Nikkei at 2-week low after BOJ quells stimulus hopes; yen hits exporters

* Nikkei down for 4th day, falling below 200-day moving average * Yen surges after BOJ Gov Kuroda dismisses additional stimulus * Currency-sensitive automakers lead losses * Rising Ukraine tension weighs on risk appetite * FamilyMart tumbles after earnings report By Tomo Uetake TOKYO, April 9 (Reuters) - Japan's Nikkei share average hit a two-week low on Wednesday morning after Bank of Japan Governor Haruhiko Kuroda's comments the previous day raised doubts over whether the BOJ will ease its policy stance anytime soon, sending the yen higher.

The benchmark Nikkei shed 1.5 percent to 14,391.13, its lowest level since March 27, falling below its 200-day moving average of 14,589.51. The index lost 3.1 percent in the last three sessions and down nearly 12 percent this year.

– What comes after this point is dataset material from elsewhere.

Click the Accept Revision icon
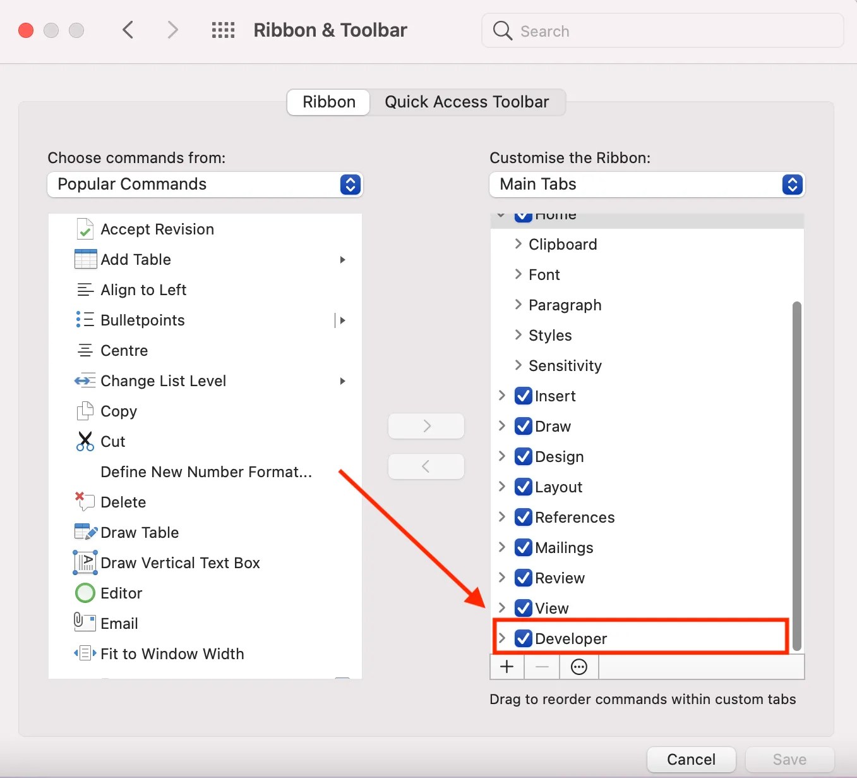 [85, 229]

"It's been a pretty crazy market. Expectations of policy support for Japan are waning," said Stefan Worrall, director of equity cash sales at Credit Suisse in Tokyo.

"Even though there were no expectations that the BOJ or (Governor Haruhiko) Kuroda would do anything yesterday, it does seem maybe an opportunity to act proactively or preemptively has been missed. Other central bank policymakers seem to have a significantly more dovish stance." On Tuesday, Kuroda dismissed market expectations the BOJ could ease again soon to soften the blow from the tax rise that took effect April 1, stressing a short-term disruption was unlikely to derail a steady recovery already underway.

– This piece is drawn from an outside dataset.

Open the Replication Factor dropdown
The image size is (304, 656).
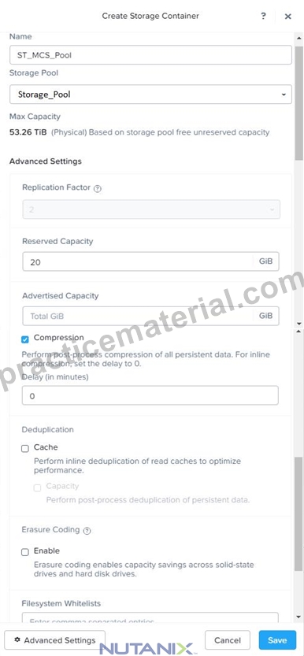point(151,209)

The dollar skidded more than 1 percent against the yen in its biggest one-day fall in over seven months to 101.55 yen . It has since drifted back up to 101.92.

Currency-sensitive automakers saw a broad sell-off, with Toyota Motor Corp, Nissan Motor Co Ltd, Mazda Motor Corp and Fuji Heavy Industries Ltd falling between 2.2 and 3.5 percent.

The stronger yen erodes exporters' competitiveness and their earnings when repatriated.

All the 33 sector indexes fell, with notable decliners including the sea transport sector and real estate companies, which lost 4 percent and 3.5 percent, respectively.

FamilyMart Co tumbled 7.4 percent to six-month lows after one of the country's largest convenience store chain operators reported a profit outlook that slightly fell short of market expectations.

Bucking the overall weakness, Yahoo Japan Corp climbed 4.5 percent as U.S. internet shares rebounded and after the Nikkei business daily reported the Japanese net portal plans to add Chinese online settlement Alipay as payment option, a move it hopes will attract Chinese customers.

Rising tensions in Ukraine also tempered investor appetite for risk. Armed pro-Moscow protesters were still occupying Ukrainian government buildings in two cities in the largely Russian-speaking east on Tuesday, although police ended a third occupation in a lightning night-time operation.

The broader Topix dropped 1.8 percent to 1,153.38 in moderate trade, with trading volume at 32.8 percent of the full daily average for the past 90 days.

The JPX-Nikkei Index 400, a recently introduced gauge comprised of companies with a high return on equity and robust corporate governance, dipped 1.8 percent to 10,487.66.